A note on repetition: I ask you to be concise, but I’ve learned that my own communication often needs more repetition, not less. If something is important - strategy, priorities, decisions - I should be repeating it until you’re sick of hearing it. If you’re unclear on our direction, that’s probably my fault for not repeating it enough. Ask me to clarify.
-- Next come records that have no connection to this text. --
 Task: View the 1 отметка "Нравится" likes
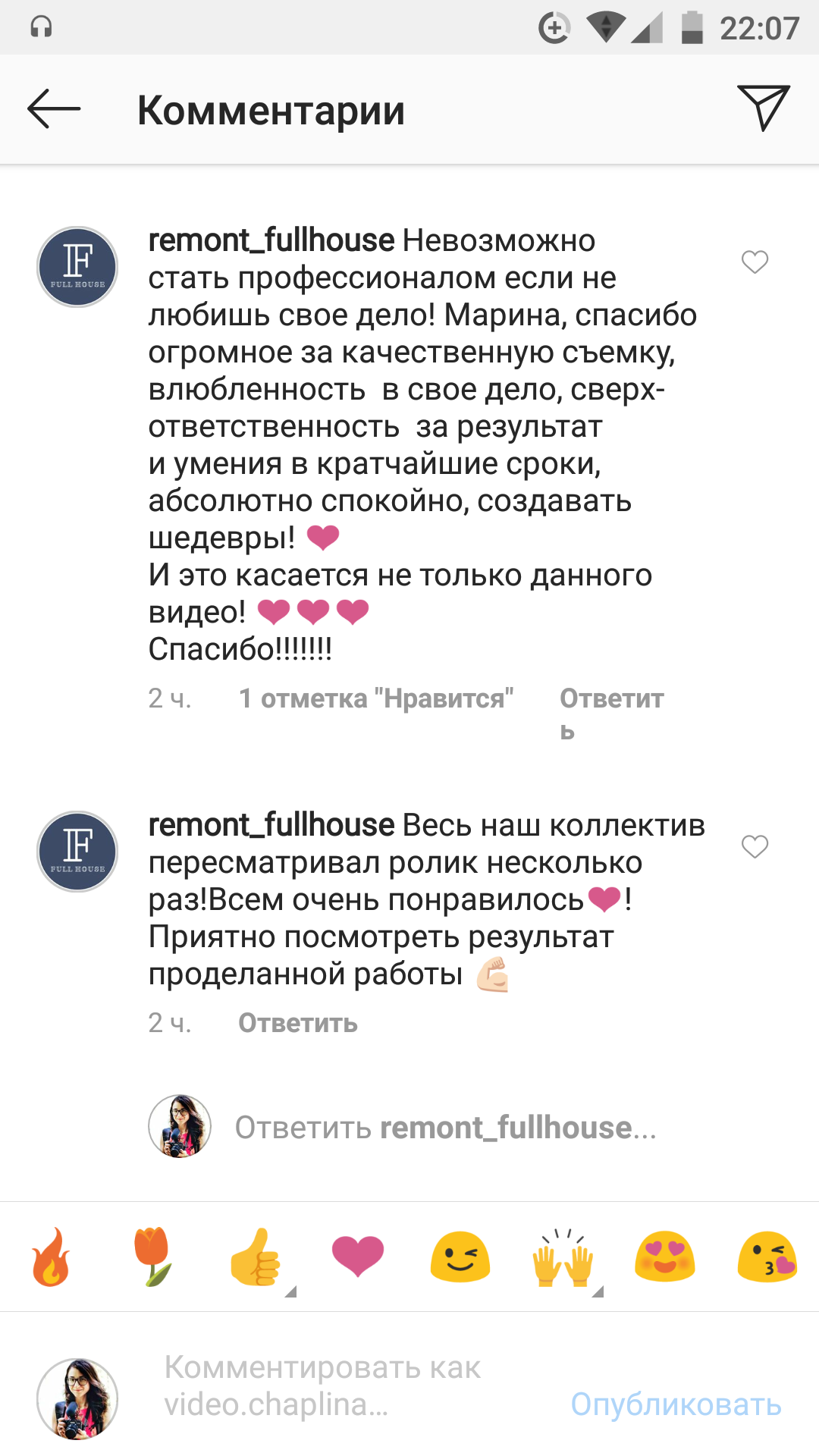[376, 698]
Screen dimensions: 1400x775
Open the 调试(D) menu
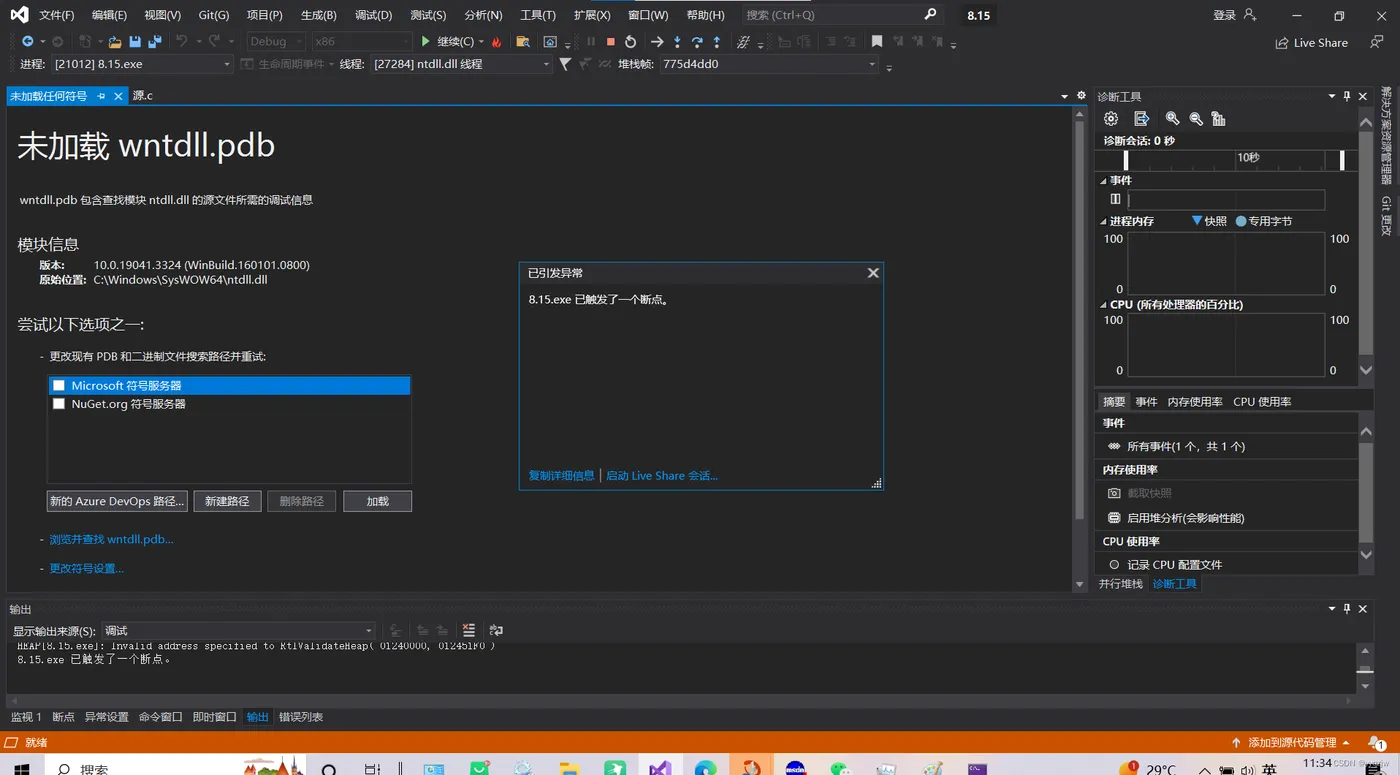pos(373,15)
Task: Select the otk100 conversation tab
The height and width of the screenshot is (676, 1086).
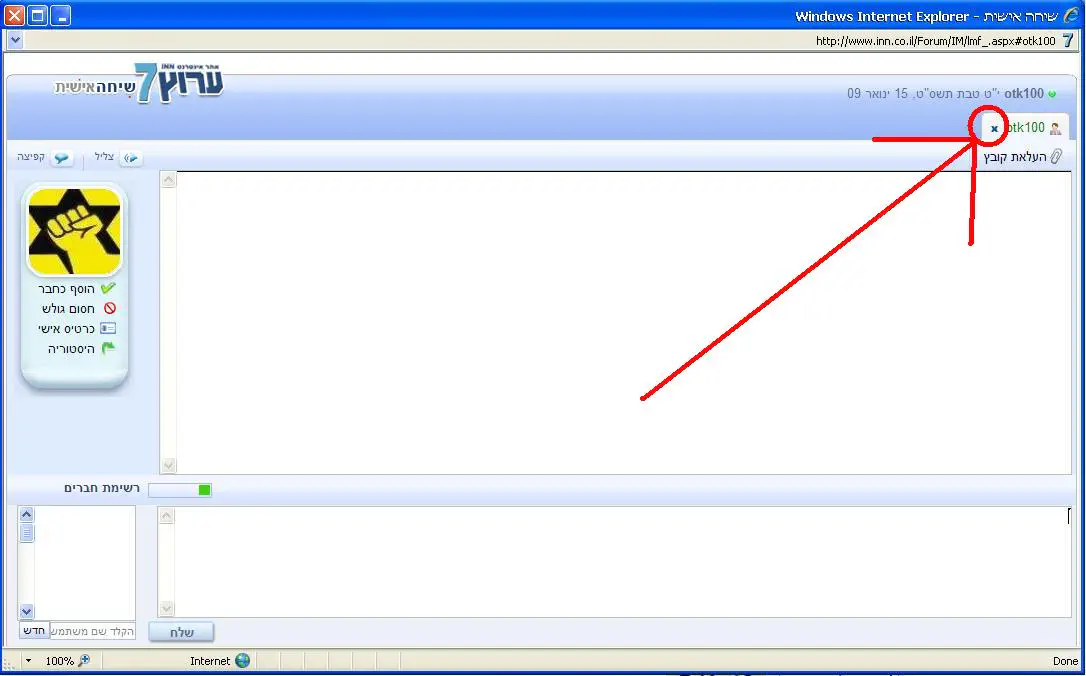Action: click(1025, 127)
A note on power dynamics: As CEO, my suggestions carry more weight than I intend. What feels like brainstorming to me can feel like a directive to you. I’m often not aware of this dynamic in the moment. Please know: when I share an idea, it’s usually just an idea - not an instruction. You can push back, disagree, or ignore my suggestions. If you’re unsure whether something is a suggestion or a priority, ask me directly. I’m working on being more explicit about when I’m directing vs. brainstorming. Help me by asking clarifying questions.
Meetings
- We have a running 1-1 doc. Most of the content in this doc should come from you
- Prepare an agenda and share it with me at least 2h before each meeting
- I will have better thoughts if I can think about your questions offline
- It’s helpful to have a list of things we could talk about so that we can deliberately choose whether to discuss them or not
- Our agendas should be decision-driven: “Here are the choices I’m trying to make. Here are the considerations I see. Here is my recommendation and rationale.”
- Always provide defaults
- Assume that I don’t remember what we discussed in our last meeting and that I need to be reminded of the context of your work. This isn’t because I don’t care, it’s because I have many different projects to keep track of.
- If we’re spending a lot of our meeting time on trying to reconstruct what work you’ve been doing, or what candidates for next steps are, you didn’t prepare the meeting enough
- I’ll often pause for a while in the middle of a conversation to think about what we’re discussing. Silence doesn’t mean that I want to move on to the next topic. Feel free to add more context while I’m thinking.
- After the meeting, summarize the action items for you and me
- If you want to meet outside of our regularly scheduled 1-1s, just add meetings to my calendar by making an event and inviting me. I’m basically always happy to chat about big picture things, ideas, hopes, despairs, etc.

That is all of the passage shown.